There is no universal agreement on how to organize the alphabet. Different cultures have different ordering of the alphabet, making it hard to compare books from one place to another!

Many believe that the English language originates from the Romans, which means its alphabet comes directly after the Roman’s own. This makes sense because both languages are spoken using the same set of sounds, so translating from A to X or Y is easy.

But this doesn’t tell you what letter comes next in Arabic or Hindi, for example. In fact, some experts say that the Arabic script was inspired by the Chinese writing system, making it very difficult to compare the two.

So while there is no “correct” way to write your dreams, here are our favorite orders for the alphabet.

Variants of the alphabet

how made the alphabet

The way we write our letters comes down to two things: how they are arranged and what order you go in. So, let’s talk about some of the variations of the alphabet!

The most well-known variation of the alphabet is called the English or Roman letter format. This is the one that we use today for almost every written language.
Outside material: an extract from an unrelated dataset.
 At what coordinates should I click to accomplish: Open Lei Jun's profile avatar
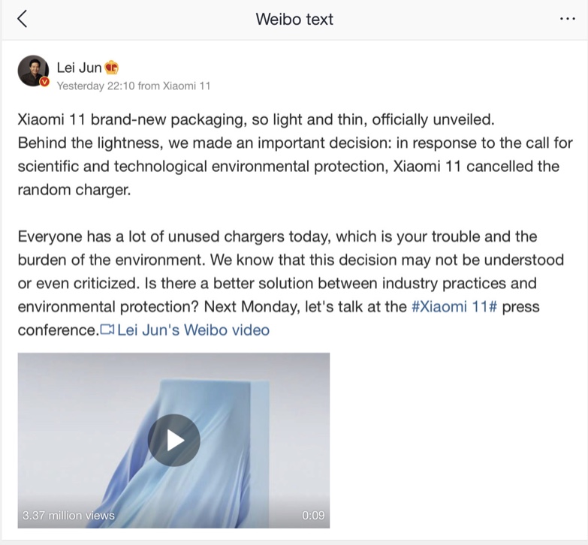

It was created around 2,500 years ago by Romans who conquered parts of Europe, Asia, Africa and North America.

After their conquest, these people left behind their culture and literacy, so many different languages used the same script. That script became known as the Latin alphabet because it was originally developed in Italy, where the Romans were from.

This version of the alphabet has ten characters: A B C D E F G H I J. Some sources say there are eleven, but you won’t find that anywhere else.

That extra character goes by its own name: Z. Most people just call it “the zenith.” Then you have got a choice between writing your sentence starting with the letter A or the letter Z. Technically speaking, only professional writers choose to do this, but it is very common among authors.

It can look cool if you want to make it look like you know what you’re doing! But no one really knows why anyone would ever do that. For all intents and purposes, it is just weird.

Letters that should be in the alphabet

how made the alphabet

The letter A is one of the most important letters in the English language. It is not only the first letter of the word alive, but it also begins many other words. Examples are add, advice, airplane, bracelet, cat, ceiling, etc.

The reason why the letter A is so powerful is because it originates from another source. Before the Romans took over Europe, there were no written languages. Ancient people communicated through spoken sounds and gestures. These early speakers made repeated noises to represent different syllables or sound chunks.

These phonemes would eventually combine into bigger units called graphemes or “written sounds”. Over time, these accumulated into larger sequences, which we now call vowels and consonants. Vowel and consonant combinations make up what we know as our own unique speech patterns and even the way some languages are constructed.

Many linguists believe that the Latin Vulgar (common) Language was influenced by the Roman Empire, where literacy was very common.